Availability of accessible, relevant, and accurate information about sexual and reproductive health tailored to young men

Number and types of sources providing accessible, relevant, and accurate information about sexual and reproductive health (SRH) that are designed specifically for adolescent boys and young men ages 10 to 24. 

Sources can include media, health programs and facilities, peer education and mentoring programs, sexuality education programs for schooled and for out-of-school young men, workplace, and community-based reproductive health education and services.    

Accessibility needs to be locally defined, depending on the geographic area and the modes of transportation and communication that are readily available to most of the population.  A geographic or programmatic catchment area needs to be defined. Materials and opportunities for program participation need to be readily available and accessible, ideally in male-focused and/or male welcoming formats and environments.

Relevant and accurate information addresses SRH needs, concerns, and risks for the target population with appropriate educational and motivational guidelines, materials, media messages, training, and educational curricula that have been rigorously researched, designed, and tested for the target age groups.


Reviews of programs and service facility training tools, curricula, and information sheets; reviews of media messages (e.g., videos, transcripts, and websites); surveys and interviews on accessibility of facilities, services, training, educational materials, meeting sites, schedules, male gender sensitivity and environment.  

Data can be disaggregated by the type of sources, programs, and media.  If age targeting of materials and messages can be determined, the indicator can be disaggregated by age group (e.g., 10-14, 15-19, 20-24).


Service and program records, training tools, curricula, counseling guidelines, and information sheets; media messages and websites; surveys and interviews with clients and expert informants, such as, peer and health educators, school teachers, and community leaders.


This indicator measures access to SRH information for adolescent boys and young men, a group at high risk for SRH concerns, who are in need of information tailored for their purposes but are often reluctant to seek it out. This population has been generally underserved.
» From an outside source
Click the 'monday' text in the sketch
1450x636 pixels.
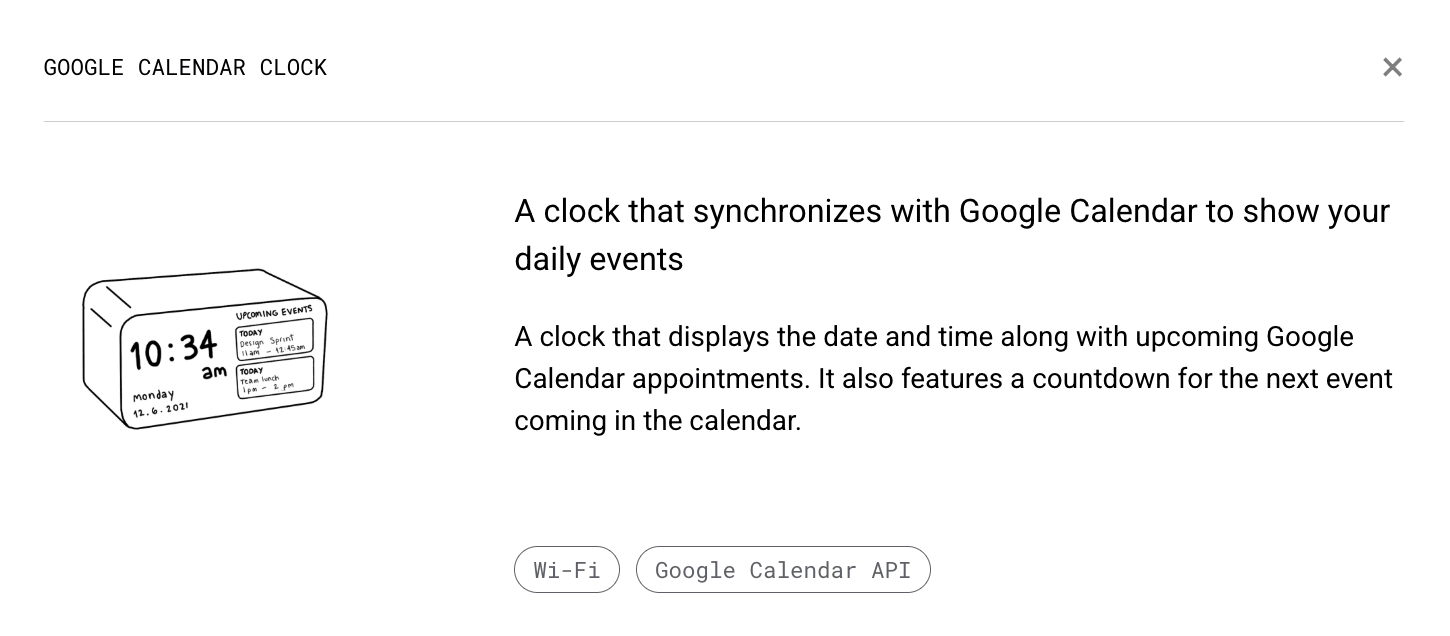tap(152, 395)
Boys and young men ages 10 to 24 are an important target group for SRH programs since they are at critical ages for gender role formation, have many misconceptions about sexuality (their own and their partners’), may have their own issues of abuse, and tend to not be thinking about family planning, contraception, and STI/HIV prevention.  At the same time they may be more open to considering alternative views about gender roles than their older counterparts (UNFPA, 2003).

Outreach programs can be a successful strategy to target young men, especially out-of-school adolescents and difficult-to-reach youth. In many developing countries, young men drop out of school at an early age, and are often concentrated in specific industries such as transportation, agriculture, fisheries, and construction, where they can be targeted through programs and with various communication strategies and media.  
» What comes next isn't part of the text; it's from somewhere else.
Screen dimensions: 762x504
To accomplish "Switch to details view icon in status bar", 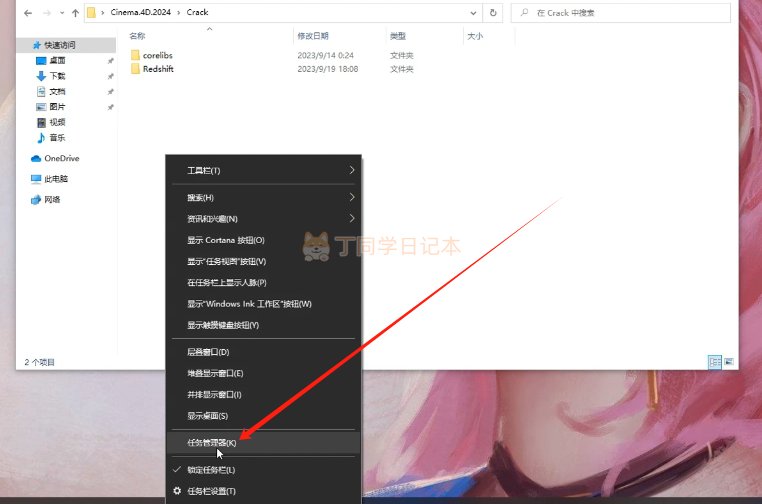I will 714,362.
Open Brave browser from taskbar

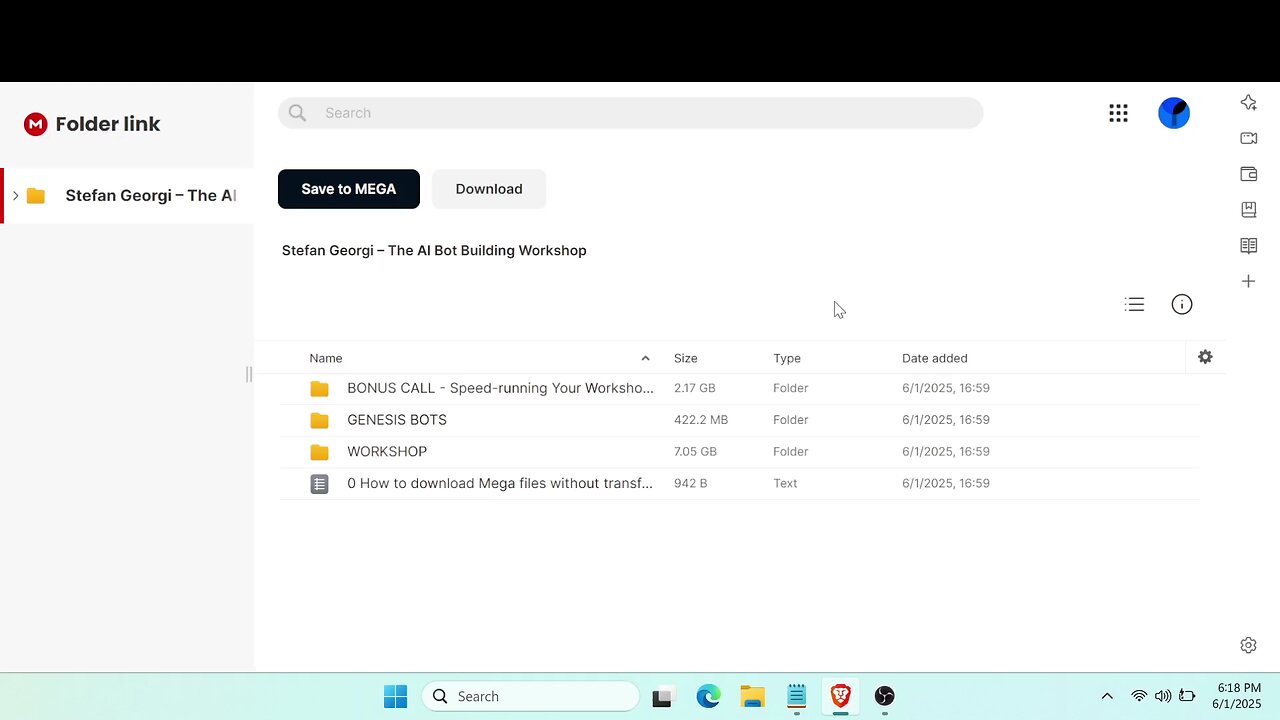[840, 696]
The indicator can be used to compare information availability across catchment areas and to follow time trends.  A documented increase in sources over time may reflect a number of things, including a growing population of young men and boys, increased funding and focus on their needs, and/or increased attention and awareness within communities.

(Note: See link to UNFPA (2003) pp. 33-40 for lists of outputs and output indicators for programs and activities targeted for young men; See Promundo, UNFPA, MenEngage (2010), pp. 101-104 for a tool kit for monitoring and evaluating programs for engaging men and boys).


Generating an exhaustive list of sources providing information to young men and boys may be difficult depending on the catchment area. Reviews of the required materials and resources can be subjective and expert informants can be biased in their views of the programs and information disseminated.  The type of information that can be successfully presented may vary by context, cultural and gender norms and by the age for the clients within the relatively wide 10 to 24 year range.  The indicator does not reflect the impact of the information in effecting change in knowledge, attitudes and behaviors.


access, male engagement

Working with young men can have important benefits for them and for the young women they associate with. Boys tend to have sex earlier than girls, often gain status by having sex, and sometimes have first encounters with sex workers.  Young men may say they are informed about sexual issues but are frequently misinformed. Young men are not likely to seek health services and may view reproductive health solely as a women’s concern.